Enfin, bref, tout se passa comme prévu. Le camion quitta le Grand Magasin juste avant que l’édifice ne soit mystérieusement ravagé par un incendie et, sans trop causer de dégâts, gagna la campagne.

Là, les gnomes aboutirent à une carrière abandonnée, creusée à flanc de colline, et s’installèrent dans les bâtiments en ruine. Et en ce lieu, ils le sentirent bien, Tout Irait désormais pour le Mieux. Il y aurait, avaient-ils entendu dire, des Lendemains qui Chantent.

Bien entendu, la plupart des gnomes ignoraient à quoi ressemble un Lendemain, qu’il vocalise ou pas, et, s’ils l’avaient su, ils auraient su par la même occasion que le problème des lendemains qui chantent, c’est qu’ils se terminent souvent par un temps couvert. Ponctué d’averses éparses.

Six mois s’écoulèrent…


Voici l’histoire de l’Hiver.

L’histoire de la Grande Bataille.

L’histoire de l’éveil de Jekub, le Dragon sur la Colline, avec ses yeux qui ressemblaient à de grands yeux, sa voix qui ressemblait à une grande voix, et ses dents qui ressemblaient à de grandes dents.

Mais l’histoire ne s’est pas arrêtée là.

Elle n’a pas commencé là non plus.


Du ciel soufflaient la bourrasque et la tempête. Le vent s’était changé en un mur qui balayait la campagne, un géant qui piétinait la terre. Les plus petits arbres ployaient, les plus grands se brisaient. Les dernières feuilles d’automne chuintaient dans l’air comme des balles perdues.

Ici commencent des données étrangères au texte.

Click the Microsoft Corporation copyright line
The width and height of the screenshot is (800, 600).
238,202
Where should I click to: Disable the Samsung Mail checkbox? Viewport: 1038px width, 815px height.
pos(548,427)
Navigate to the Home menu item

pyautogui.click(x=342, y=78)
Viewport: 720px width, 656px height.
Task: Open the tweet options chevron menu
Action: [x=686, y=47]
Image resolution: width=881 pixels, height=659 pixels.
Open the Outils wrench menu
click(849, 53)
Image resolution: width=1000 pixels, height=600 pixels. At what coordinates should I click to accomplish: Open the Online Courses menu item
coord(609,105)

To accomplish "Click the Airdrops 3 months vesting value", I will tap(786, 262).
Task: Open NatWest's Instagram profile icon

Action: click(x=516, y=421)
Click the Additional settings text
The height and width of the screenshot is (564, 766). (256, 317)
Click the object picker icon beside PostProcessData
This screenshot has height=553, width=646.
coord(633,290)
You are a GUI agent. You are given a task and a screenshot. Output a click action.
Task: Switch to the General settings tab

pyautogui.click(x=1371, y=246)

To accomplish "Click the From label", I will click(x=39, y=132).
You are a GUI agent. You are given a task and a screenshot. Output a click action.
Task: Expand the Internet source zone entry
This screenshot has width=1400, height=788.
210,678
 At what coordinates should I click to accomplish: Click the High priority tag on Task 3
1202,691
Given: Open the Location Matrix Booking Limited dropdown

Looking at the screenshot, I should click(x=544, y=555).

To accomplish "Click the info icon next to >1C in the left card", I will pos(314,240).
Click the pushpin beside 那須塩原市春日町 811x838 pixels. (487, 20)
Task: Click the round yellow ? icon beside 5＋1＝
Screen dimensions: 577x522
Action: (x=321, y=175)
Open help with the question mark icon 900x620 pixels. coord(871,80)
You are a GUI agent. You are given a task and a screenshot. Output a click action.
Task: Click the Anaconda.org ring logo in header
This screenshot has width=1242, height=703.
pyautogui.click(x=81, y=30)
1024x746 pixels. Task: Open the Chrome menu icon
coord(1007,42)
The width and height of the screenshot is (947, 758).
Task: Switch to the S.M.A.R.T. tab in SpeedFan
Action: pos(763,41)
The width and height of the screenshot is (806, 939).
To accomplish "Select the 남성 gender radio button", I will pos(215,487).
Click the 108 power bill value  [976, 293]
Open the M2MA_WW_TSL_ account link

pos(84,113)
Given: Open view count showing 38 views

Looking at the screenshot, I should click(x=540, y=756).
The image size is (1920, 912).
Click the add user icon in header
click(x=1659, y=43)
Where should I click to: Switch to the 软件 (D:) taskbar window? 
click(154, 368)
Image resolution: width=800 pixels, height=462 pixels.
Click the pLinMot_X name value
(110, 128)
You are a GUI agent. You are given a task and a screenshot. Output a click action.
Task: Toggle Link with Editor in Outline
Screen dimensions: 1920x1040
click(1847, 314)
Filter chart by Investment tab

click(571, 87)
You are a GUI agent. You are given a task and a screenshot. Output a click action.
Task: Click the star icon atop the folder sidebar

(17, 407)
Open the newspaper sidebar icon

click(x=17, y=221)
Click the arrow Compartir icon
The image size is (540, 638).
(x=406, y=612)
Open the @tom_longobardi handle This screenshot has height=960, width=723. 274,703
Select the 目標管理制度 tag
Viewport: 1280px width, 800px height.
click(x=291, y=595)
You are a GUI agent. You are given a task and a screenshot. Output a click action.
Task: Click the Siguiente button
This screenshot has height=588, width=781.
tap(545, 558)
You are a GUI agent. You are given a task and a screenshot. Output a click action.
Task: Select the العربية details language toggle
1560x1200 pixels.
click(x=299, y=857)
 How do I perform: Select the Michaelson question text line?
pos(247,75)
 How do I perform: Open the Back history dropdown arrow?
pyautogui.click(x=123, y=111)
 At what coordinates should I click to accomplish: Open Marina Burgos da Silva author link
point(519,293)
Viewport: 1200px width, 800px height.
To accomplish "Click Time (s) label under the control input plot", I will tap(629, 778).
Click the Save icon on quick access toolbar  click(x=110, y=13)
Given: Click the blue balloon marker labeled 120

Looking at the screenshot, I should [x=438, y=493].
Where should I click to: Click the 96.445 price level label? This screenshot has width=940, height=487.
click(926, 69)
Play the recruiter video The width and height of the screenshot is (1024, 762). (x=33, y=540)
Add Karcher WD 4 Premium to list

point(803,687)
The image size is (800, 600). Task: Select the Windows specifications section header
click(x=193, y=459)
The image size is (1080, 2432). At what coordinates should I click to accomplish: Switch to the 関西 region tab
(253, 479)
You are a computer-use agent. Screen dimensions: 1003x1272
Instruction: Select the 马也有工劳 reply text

Le grand dépotoir à proximité des gravières était désert. Les mouettes qui y patrouillaient d’habitude étaient allées se mettre à l’abri quelque part ailleurs, mais le mouvement n’y manquait pas.

Le vent s’acharnait sur la décharge comme s’il nourrissait une rancune personnelle contre les vieux cartons de lessive et les chaussures abandonnés. Les boîtes de conserve roulaient au creux des ornières et tintinnabulaient de façon lamentable, tandis que des détritus plus légers s’envolaient et se joignaient au désordre des cieux.

Et toujours le ciel fouaillait le tas. Des papiers frissonnèrent un moment, avant d’être empoignés et emportés sauvagement.

Enfin, un morceau qui claquait au vent depuis des heures finit par s’arracher et prendre son essor dans l’air sonore. Il ressemblait à un gros oiseau aux ailes embryonnaires.

Regardez-le tournoyer…

Une barrière s’en saisit, mais ça ne dure pas. La moitié du papier s’arrache et, plus léger d’autant, il cabriole sur les sillons du champ derrière…

Il commence juste à prendre de la vitesse quand une haie lui barre le passage et le happe au vol comme on capture une mouche.